When the free evangelical churches were formed in 1848, they left the reformed churches to follow their own path. Within these reformed churches, the evangelical movement that initially refused the separation of the free churches struggled to remain free from the liberalism which was gaining more and more ground.
In 1872 the tensions were strong, and the protestants of the evangelical movement, who wished however to keep their reformed status, tried to clarify their situation without for as much joining the evangelical dissidents. In 1879 a first unofficial synod of the evangelical reformed church was held at Paris.
In 1938, following discussions started at the beginning of the thirties, a large number of local churches belonging to several different denominations, decided to unite to form the Église Réformée de France (Reformed Church of France).

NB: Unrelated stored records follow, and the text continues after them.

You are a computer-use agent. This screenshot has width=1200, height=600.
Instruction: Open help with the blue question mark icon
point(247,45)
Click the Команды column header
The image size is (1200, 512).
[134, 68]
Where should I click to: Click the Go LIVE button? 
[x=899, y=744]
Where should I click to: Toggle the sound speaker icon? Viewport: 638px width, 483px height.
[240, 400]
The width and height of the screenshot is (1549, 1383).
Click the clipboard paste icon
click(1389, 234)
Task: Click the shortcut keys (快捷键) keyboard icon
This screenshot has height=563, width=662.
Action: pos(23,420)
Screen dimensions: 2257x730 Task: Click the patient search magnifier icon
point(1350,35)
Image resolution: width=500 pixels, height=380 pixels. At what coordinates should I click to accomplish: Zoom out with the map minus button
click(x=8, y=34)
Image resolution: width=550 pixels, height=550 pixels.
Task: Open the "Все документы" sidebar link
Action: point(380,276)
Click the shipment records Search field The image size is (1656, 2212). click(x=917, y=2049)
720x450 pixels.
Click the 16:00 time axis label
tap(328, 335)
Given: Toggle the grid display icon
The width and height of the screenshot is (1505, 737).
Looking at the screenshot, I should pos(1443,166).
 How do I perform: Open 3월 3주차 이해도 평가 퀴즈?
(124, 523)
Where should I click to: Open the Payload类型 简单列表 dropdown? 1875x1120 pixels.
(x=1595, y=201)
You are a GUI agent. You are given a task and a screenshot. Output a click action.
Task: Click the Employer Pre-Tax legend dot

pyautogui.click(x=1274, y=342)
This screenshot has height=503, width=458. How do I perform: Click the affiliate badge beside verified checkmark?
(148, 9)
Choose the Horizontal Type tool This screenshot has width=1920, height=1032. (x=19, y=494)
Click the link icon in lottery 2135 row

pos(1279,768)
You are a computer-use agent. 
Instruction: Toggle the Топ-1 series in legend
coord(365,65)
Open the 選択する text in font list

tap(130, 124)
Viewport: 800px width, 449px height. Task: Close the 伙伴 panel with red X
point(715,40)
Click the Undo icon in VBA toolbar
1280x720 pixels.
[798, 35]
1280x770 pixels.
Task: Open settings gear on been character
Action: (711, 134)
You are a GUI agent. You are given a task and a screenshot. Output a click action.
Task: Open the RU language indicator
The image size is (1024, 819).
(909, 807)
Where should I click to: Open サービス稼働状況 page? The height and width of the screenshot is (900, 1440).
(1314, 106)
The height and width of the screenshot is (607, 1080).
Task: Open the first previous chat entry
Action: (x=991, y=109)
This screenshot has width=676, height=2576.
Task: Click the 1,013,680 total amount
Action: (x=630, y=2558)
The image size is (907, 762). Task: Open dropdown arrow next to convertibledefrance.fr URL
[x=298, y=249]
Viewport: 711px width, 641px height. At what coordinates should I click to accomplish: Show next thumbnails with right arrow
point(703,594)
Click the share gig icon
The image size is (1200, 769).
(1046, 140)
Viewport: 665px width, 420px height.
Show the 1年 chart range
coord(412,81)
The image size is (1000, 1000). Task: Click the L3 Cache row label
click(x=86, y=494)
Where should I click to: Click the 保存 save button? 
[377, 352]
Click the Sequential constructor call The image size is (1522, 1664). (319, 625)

A number of communities, however, even though they also were in favour of a greater unity of the body of Christ, decided mainly for doctrinal reasons not to become a part of this new institution. They decided to maintain, without restriction, the Declaration of Faith of 1872 that affirmed, with all the churches of the Reformation in their respective creeds, “the sovereign authority of the Holy Scriptures in matter of faith, and the salvation by faith in Jesus Christ, only Son of God, dead for our sins and resurrected for our justification”.
These communities formed the Union Nationale des Églises Réformées Évangéliques Indépendantes (UNEREI).
As the pastor Charles Nicolas has commented “It must be noted that the EREI are not the result of a separation, but rather the result of the refusal of a union judged to lack sufficient grounding!”.
At the national synod at Bagard which took place from the 13th to the 15th March 2009, the UNEREI changed its name to become the “Union Nationale des Églises Protestantes Réformées Évangéliques de France” (UNEPREF).